◆ Tasks to carry out ◆
(A) In the passage on data analysis, what should be provided so that any potential user can reproduce the analysis?
(B) List every analytical activity that the passage on data analysis names.

◆ Passage for review ◆
--------------------------------

Data Management: Analysis

The Analyze stage of the Science Data Lifecycle represents activities associated with the exploration and assessment of data, where hypotheses are tested, discoveries are made, and conclusions are drawn. Data analysis may also be less targeted and deal with interpretation of data to better understand content, context, and quality. In this stage of the Lifecycle, conclusions or new datasets are generated and methods are documented. Analytical activities include statistical analysis, spatial analysis, modeling, visualization, image analysis, and interpretation among others.

The Analyze Stage Can Trigger Additional Data Acquisitions and Processing

Key Points

  • The analyze step is about using tools, models, or statistical procedures on data to answer science questions.
  • Documentation of the analysis should be provided so that any potential user can reproduce it.
  • Select analytical methods and techniques appropriate to your discipline.
  • Ensure quality and provenance of the data throughout the analysis activities.

Frequently the exploration and interpretation of data at the Analysis stage of the data lifecycle reveals additional data acquisitions or processing needed to meet the goals of a research project. See the Data Lifecycle Overview.

--------------------------------

◆ Entries supplied ◆

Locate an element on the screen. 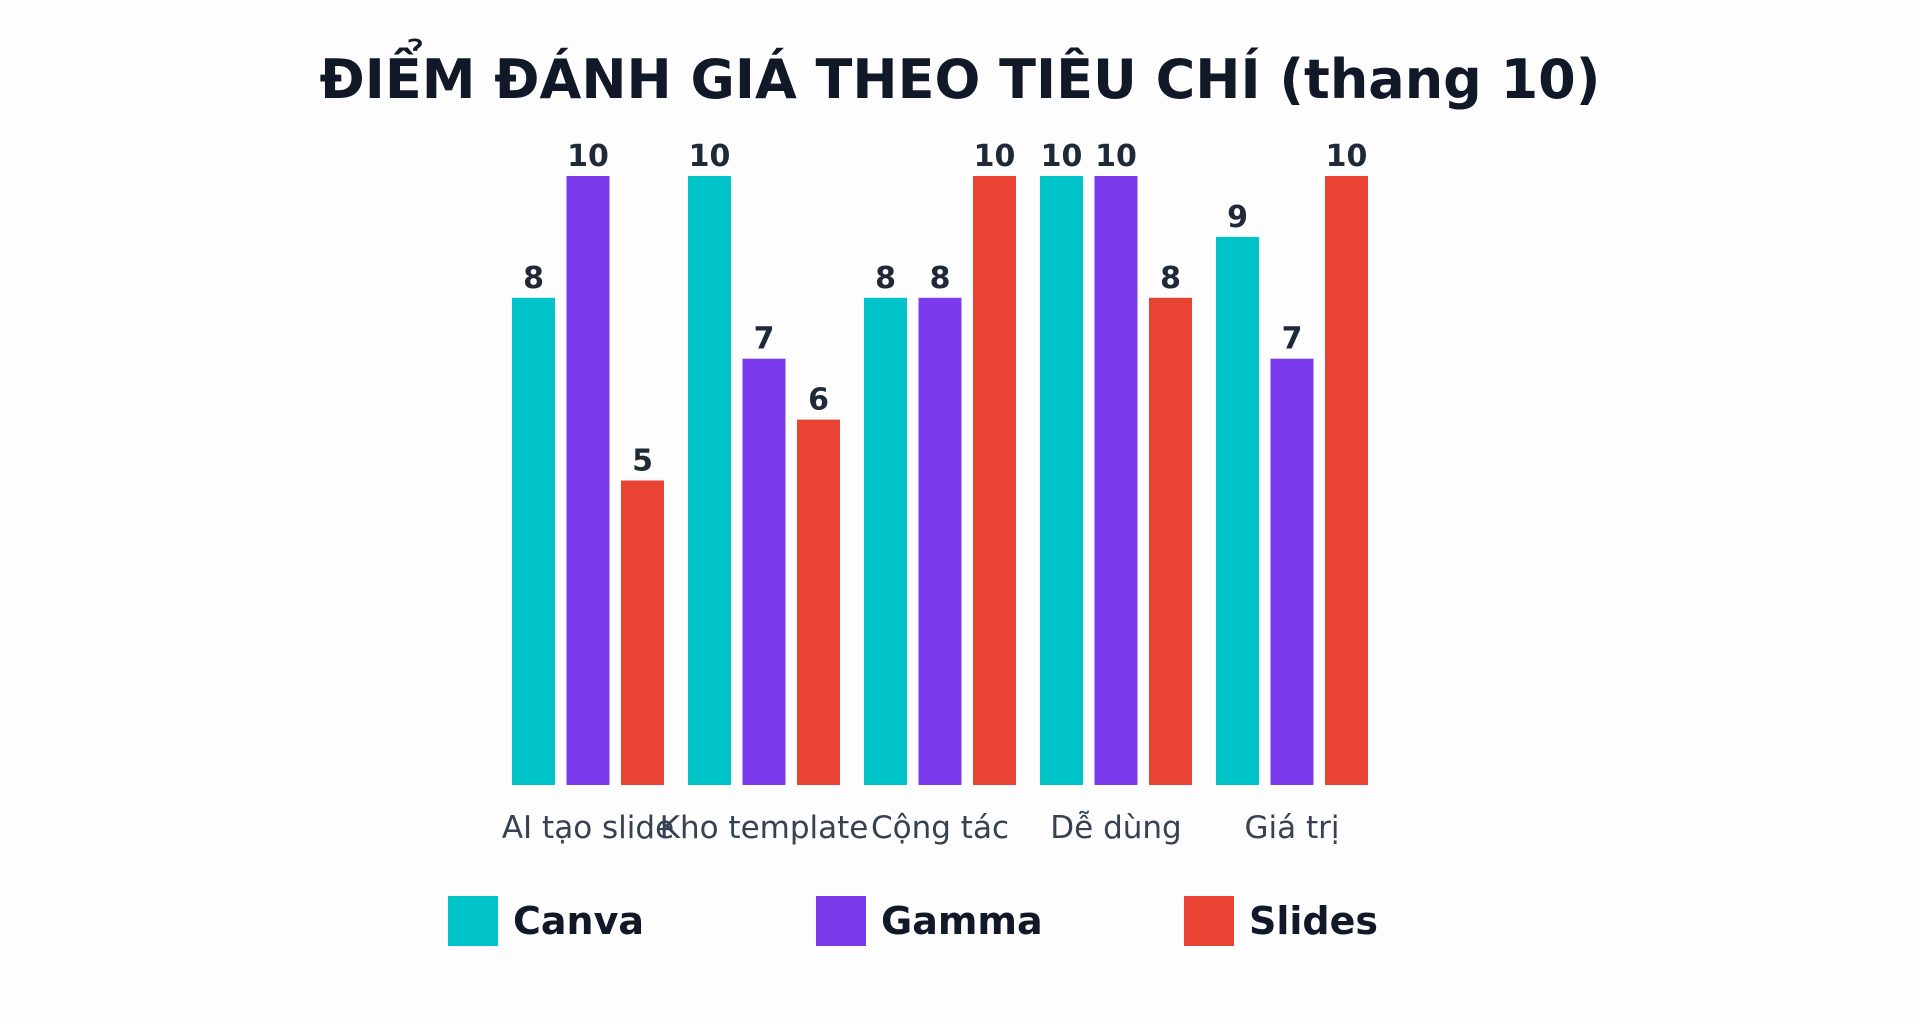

--------------------------------

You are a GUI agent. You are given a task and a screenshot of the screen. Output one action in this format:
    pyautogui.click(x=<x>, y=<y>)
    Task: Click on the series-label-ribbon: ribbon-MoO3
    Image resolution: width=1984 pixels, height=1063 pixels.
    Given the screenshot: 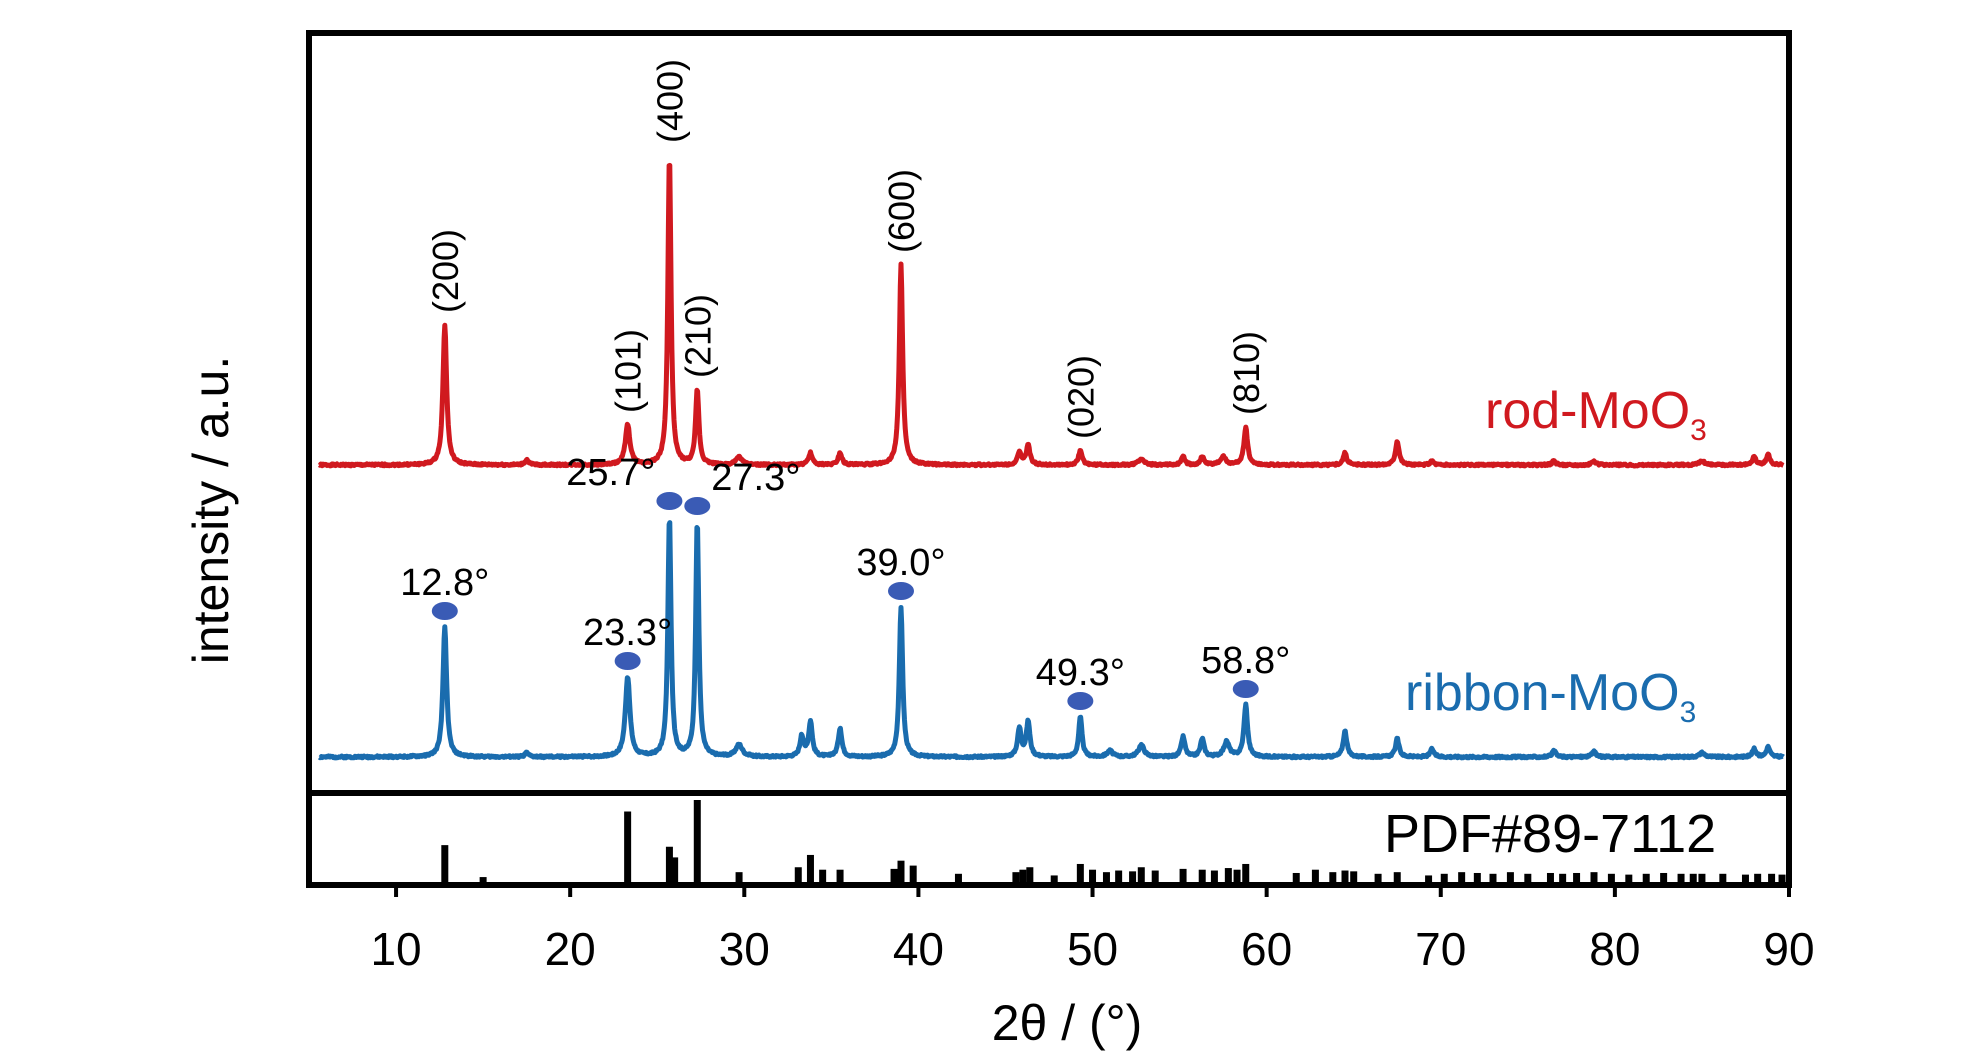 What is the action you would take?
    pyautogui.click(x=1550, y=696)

--------------------------------

◆ Expected results ◆
(A) Documentation of the analysis.

(B) Statistical analysis, spatial analysis, modeling, visualization, image analysis, interpretation